Прощайте, сестра моя; дайте мне свое благословение на дорогу — и рассчитывайте на меня — покамест — как на скалу, хотя еще немую, но в которой замкнуты в самой глубине каменного сердца истинная любовь и растроганность.
Прощайте, я глубоко взволнован и растроган — прощайте, моя лучшая, единственная подруга. До свидания».
Приписка рукой Татьяны:
«Удивительно, как некоторые люди могут себе воображать все, что им угодно, как самое святое становится для них игрою и как они не останавливаются перед тем, чтобы погубить чужую жизнь. Почему они никогда не могут быть правдивы, серьезны и просты с самими собою — и с другими…»
В июне того же года состоялась новая их встреча, и может быть… Впрочем, ничего не могло быть. Впереди оказался приезд в Петербург прославленной Полины Виардо. Яркий образ великолепной певицы, талантливейшей актрисы, умной женщины затмил собой в глазах Тургенева все. Недаром прославленный итальянский певец Рубини говорил ей не раз после спектакля: «Не играй так страстно: умрешь на сцене!» Виардо не могла и не хотела иначе. Смерть на сцене — кто из актеров не мечтал о таком счастливом конце!
22 октября 1843 года состоялось первое выступление Виардо в «Севильском цирюльнике». Через пять дней ее увидел на сцене Тургенев, еще через два дня был представлен артистке. «Хороший охотник, плохой поэт», — небрежно заметит она. И немудрено — Тургенев был слишком стеснен и неловок в тисках охватившего его чувства, а Виардо не имела возможности его разглядеть среди толп русских поклонников ее таланта. Композитор Гектор Берлиоз напишет о певице: «Черты Полины правильны, резки; они еще привлекательнее при свете ламп театральных люстр. Приятный и разнообразный до чрезвычайности голос; благородство в движениях, то медленных и плавных, все достоинства, вокальные и драматические, делают ее лучшим украшением Парижской оперы. Нелегко схватить всю нежность, всю восторженность, все разнообразие идей, выражающихся в движениях подобной артистки».

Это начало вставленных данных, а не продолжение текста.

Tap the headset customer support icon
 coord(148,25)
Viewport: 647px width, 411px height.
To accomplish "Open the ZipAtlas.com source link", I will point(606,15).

Если таков был восторг Берлиоза, что говорить о скромном вчерашнем студенте. И все же Тургенев обращает на себя внимание дивы, и в конце 1844 года Белинский осторожно сообщает Татьяне Бакуниной об увлечении Тургенева «итальянской оперой». Едва поступив на службу, Тургенев увольняется, чтобы в апреле 1845 года уехать с семьей Виардо в Париж. Жребий был брошен. «Иван уехал отсюда, дней пять с итальянцами, — сдержанно замечает Варвара Петровна в письме подруге, — располагает ехать за границу вместе с ними же или для них».